§ **PAGE TEXT**
## Architecture to Monitor Data Quality Over Time

**Description**: Design a monitoring system in Python that checks and logs data quality metrics (accuracy, completeness) for a dataset over time.

**Steps to follow:**
1. Implement a Scheduled Script:
    - Use schedule library to periodically run a script.
2. Script to Calculate Metrics:
    - For simplicity, use a function calculate_quality_metrics() that calculates and logs metrics such as missing rate or mismatch rate.
3. Store Logs:
    - Use Python's logging library to save these metrics over time.

In [None]:
import schedule
import time
import pandas as pd
import logging
from datetime import datetime

# Configure logging
logging.basicConfig(filename='data_quality_log.txt', level=logging.INFO,
                    format='%(asctime)s - %(levelname)s - %(message)s')

§ **GIVEN EXERCISE**
Replace "data_quality_log.txt" with "quality_metrics.log" in the part of the data quality monitoring page that opens with the words containing "# Configure logging" and closes with "- %(levelname)s - %(message)s')", then write out that part.

§ **RECORD SET**
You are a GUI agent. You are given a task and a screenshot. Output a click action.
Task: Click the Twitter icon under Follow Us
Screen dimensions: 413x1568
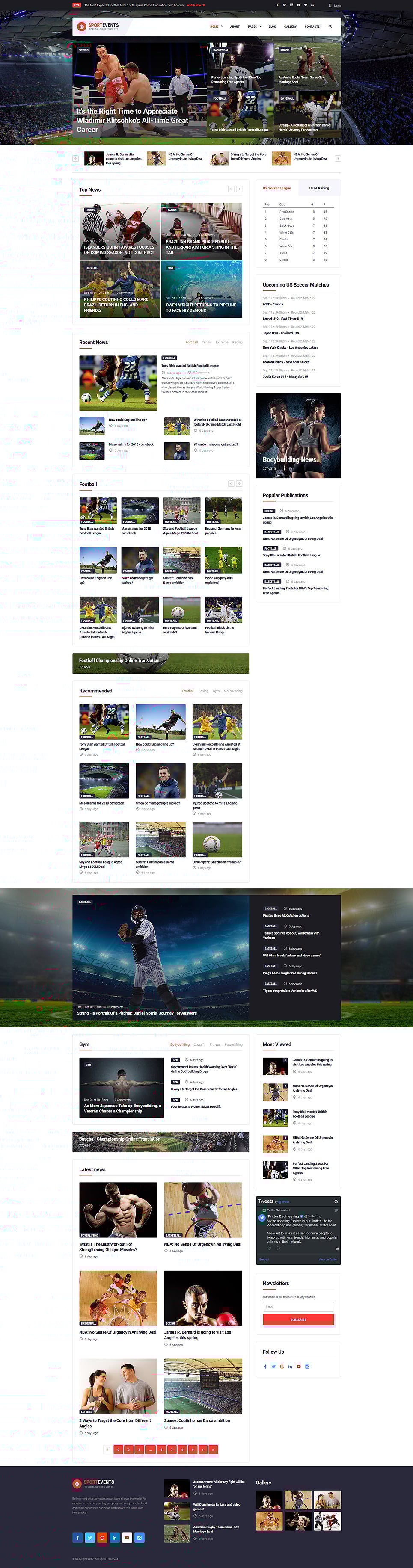pos(273,1367)
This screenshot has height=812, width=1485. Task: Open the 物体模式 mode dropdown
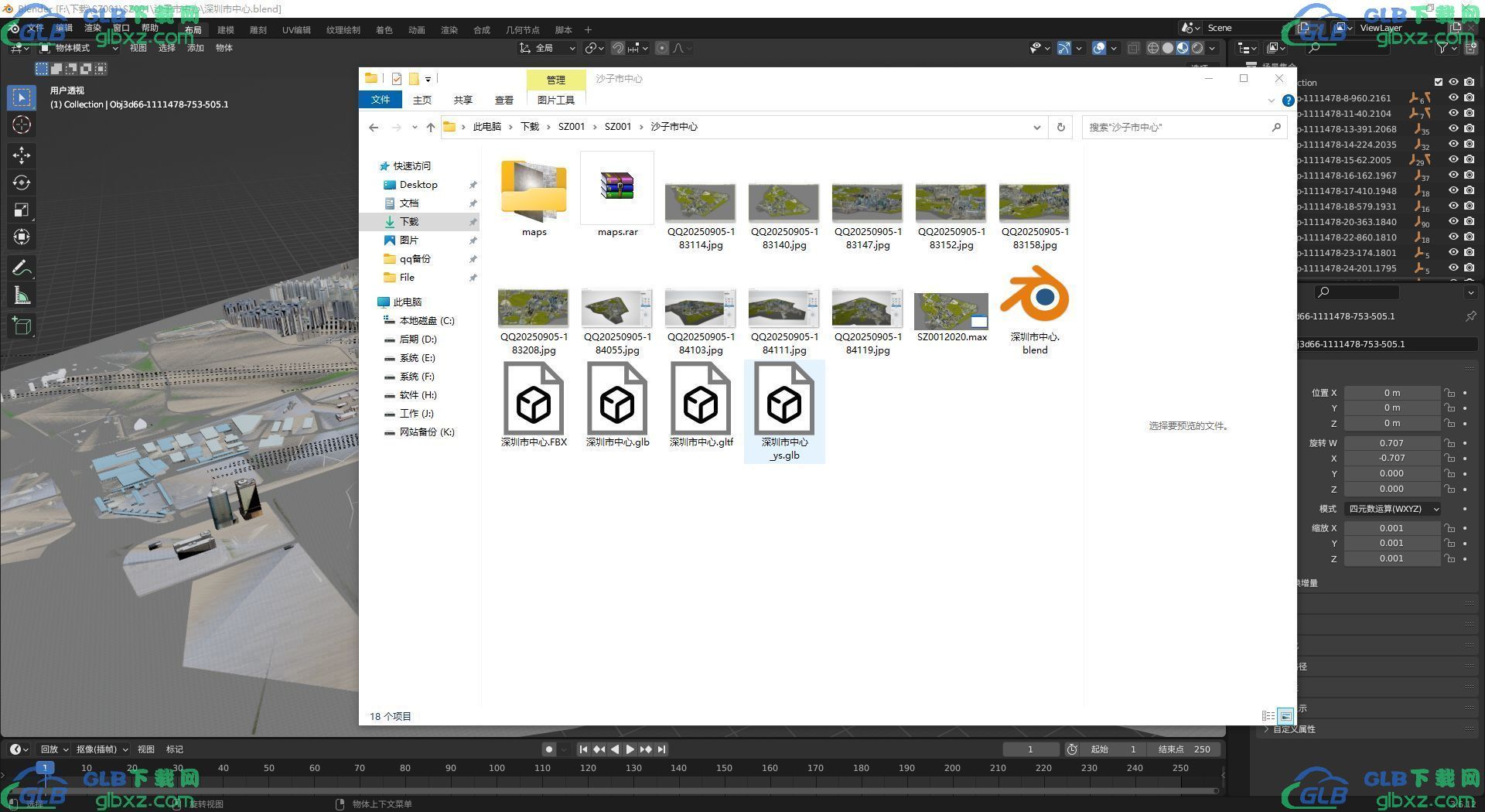79,48
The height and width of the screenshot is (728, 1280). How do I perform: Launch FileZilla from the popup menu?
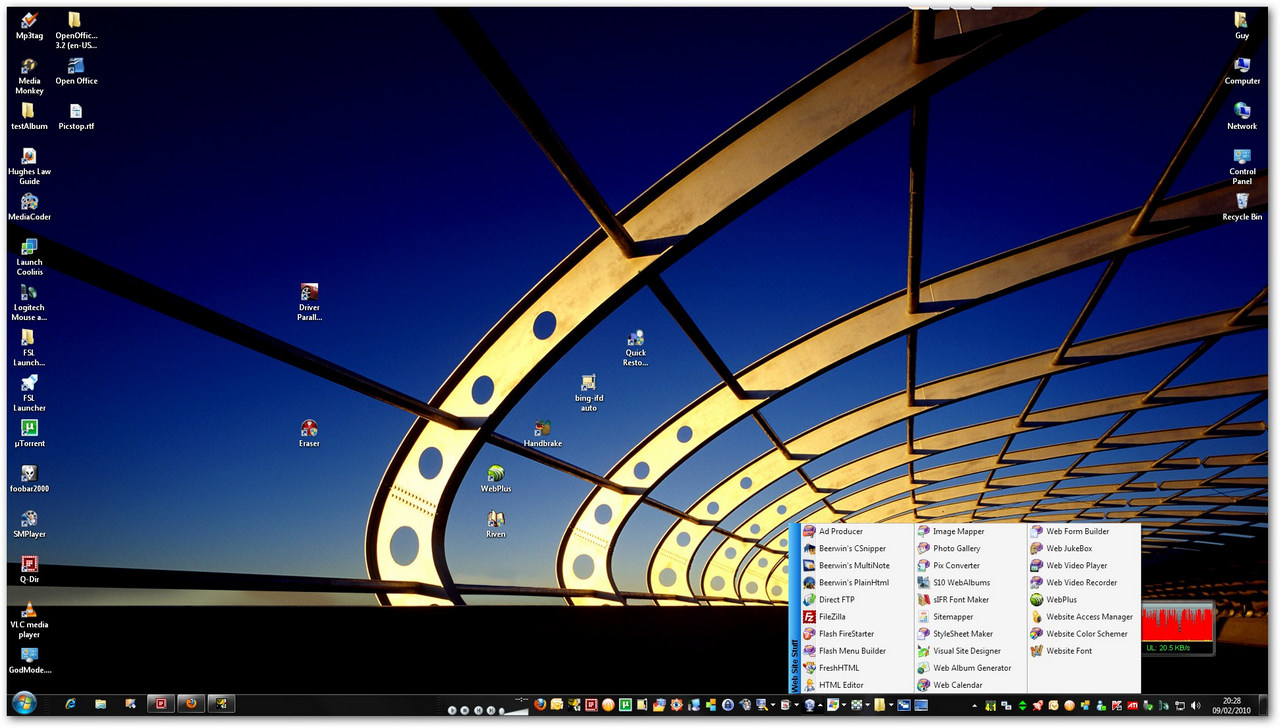[x=832, y=617]
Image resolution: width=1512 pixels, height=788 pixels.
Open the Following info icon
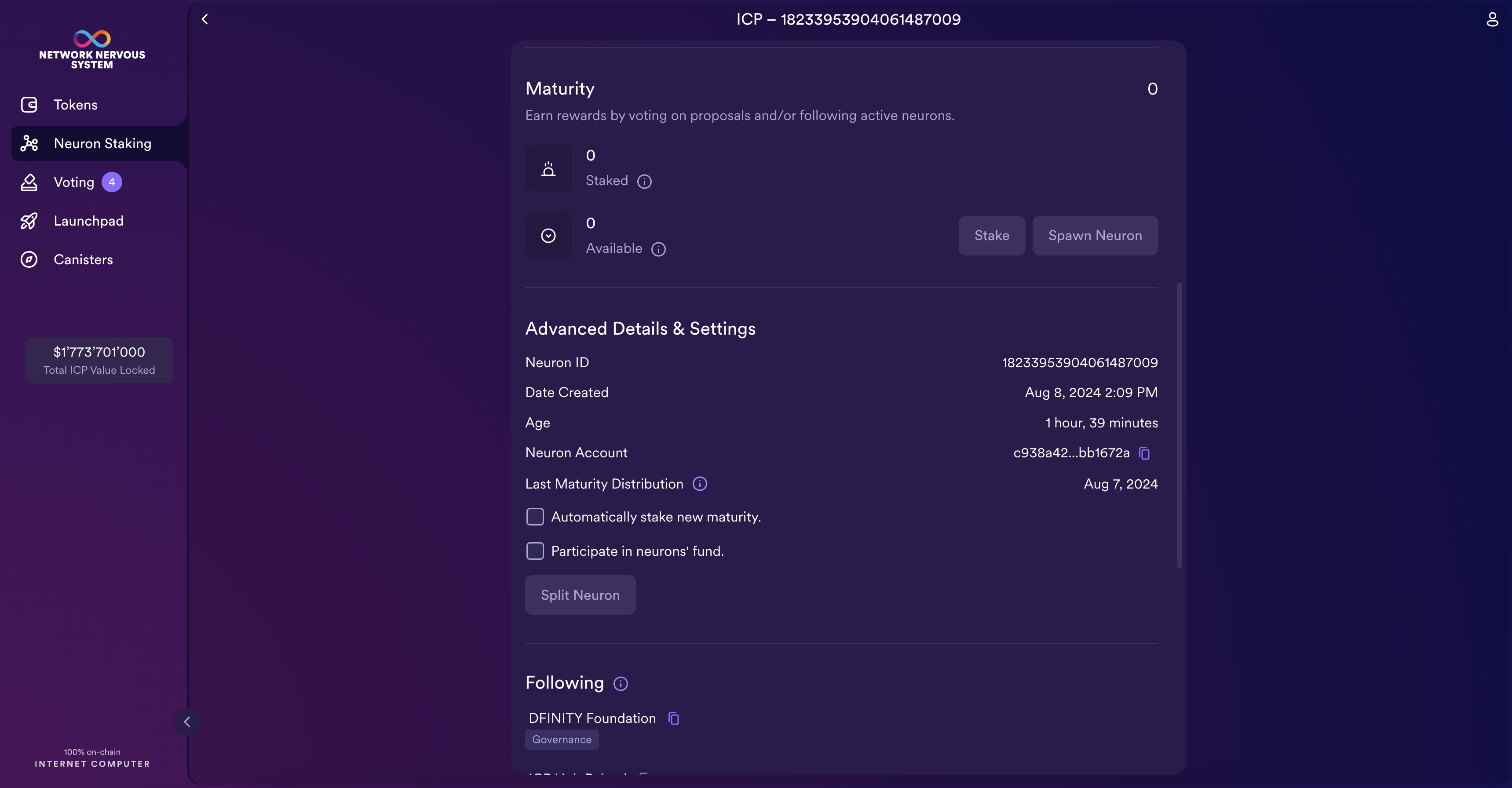pos(621,683)
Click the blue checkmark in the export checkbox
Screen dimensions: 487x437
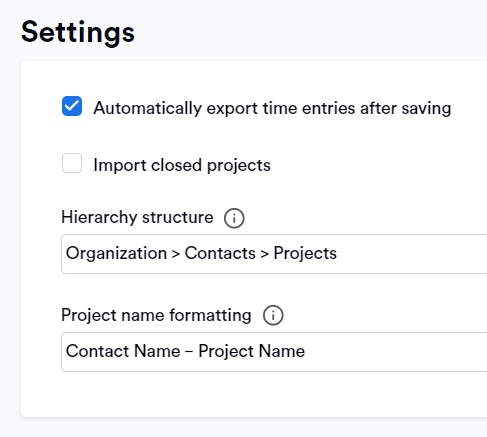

§ **EXPECTED OUTPUT**
# Configure logging
logging.basicConfig(filename='quality_metrics.log', level=logging.INFO,
                    format='%(asctime)s - %(levelname)s - %(message)s')